▶ DOCUMENT SEGMENT:
# # # # #

Simon Appiah Asamoah

Personal information
- Date of birth: 1 June 2002 (age 23)
- Place of birth: Ghana
- Position: Midfielder

Senior career*
- Years: Team / Apps / (Gls)
- 2018–2022: Liberty Professionals / 54 / (5)
- 2022–2024: Mjøndalen / 38 / (0)

International career
- 2018: Ghana U17 / 4 / (1)

= Simon Appiah Asamoah =

Ghanaian footballer (born 2002)

Simon Appiah Asamoah (born 1 June 2002) is a Ghanaian professional footballer who plays as midfielder. His last club was Mjøndalen, based in Mjøndalen, Buskerud, Norway.

== Club career ==
Asamoah started his senior career with Liberty Professionals in 2018. On 25 March 2018, he made his debut at the age of 16, starting a league match and playing 65 minutes of a 3–1 loss to West African Football Academy. He played another 7 league matches before the league was cancelled due to the Anas Number 12 Expose. In the 2019 season and 2019–20 season he played 2 matches and 13 matches respectively. The latter was however truncated in July 2020 due to the COVID-19 pandemic in Ghana.

# # # # #

▶ DATA EXTRACT:
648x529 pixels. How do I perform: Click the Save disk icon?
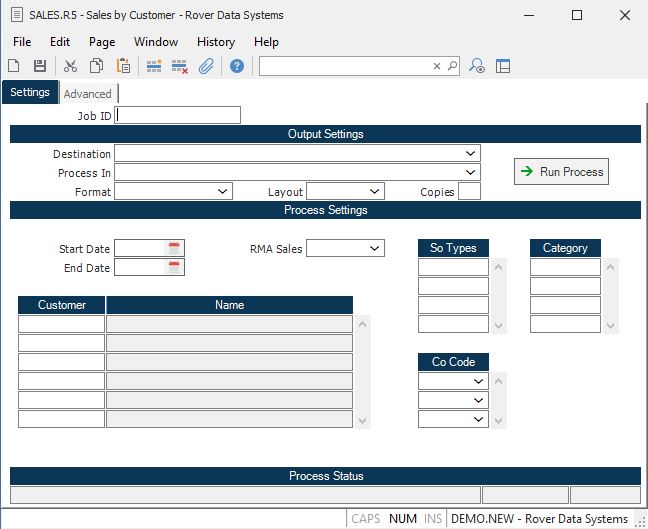(x=40, y=66)
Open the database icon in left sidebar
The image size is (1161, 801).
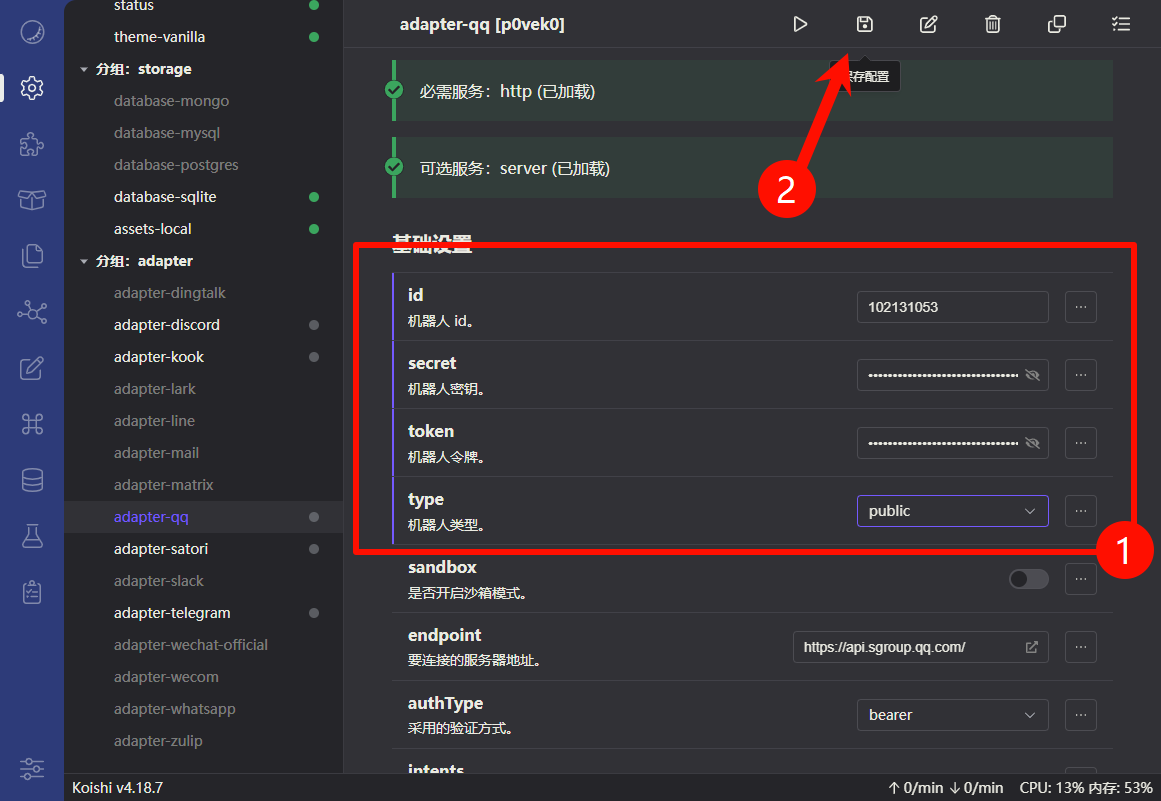pyautogui.click(x=32, y=480)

# # # # #

▶ PROBLEMS AND TASKS:
**A)** Repeat the portion of the Simon Appiah Asamoah article starting with "- 2018–2022: Liberty" and going on through "Mjøndalen, Buskerud, Norway.".
**B)** Pick up the article on Simon Appiah Asamoah after its last sentence and write what comes next.

▶ ANSWERS BELOW:
**A)**
- 2018–2022: Liberty Professionals / 54 / (5)
- 2022–2024: Mjøndalen / 38 / (0)

International career
- 2018: Ghana U17 / 4 / (1)

= Simon Appiah Asamoah =

Ghanaian footballer (born 2002)

Simon Appiah Asamoah (born 1 June 2002) is a Ghanaian professional footballer who plays as midfielder. His last club was Mjøndalen, based in Mjøndalen, Buskerud, Norway.

**B)**
Asamoah played his first match of the 2020–21 season during the opening day match on 16 November 2020 coming on in the 70th minute for Razak Boame. On 13 December 2020 he scored his debut Ghana Premier League goal by scoring a brace in a 2–0 victory over Accra Great Olympics, to help Liberty to their first league victory of the season after five matches. The goals were scored in either half of the game and were both assisted by Abraham Wayo. On 10 April 2021, he scored Liberty Professionals second goal, via an assist from Prosper Ahiabu, in their 4–0 victory over Elmina Sharks. On 27 June 2021, Asamoah scored a goal to help Liberty to a 2–0 victory over International Allies. The victory raised their hope of avoiding relegation. Unfortunately, they were later relegated on the final day of the season. He ended the season with 5 goals in 32 league matches.

== International career ==
In 2018, Asamoah capped for the Ghana U17 national team during the 2018 WAFU Zone B U17 tournament which served as the qualifiers for the 2019 Africa U-17 Cup of Nations. The team finished as runners-up to Nigeria after losing through penalty shutout in the final.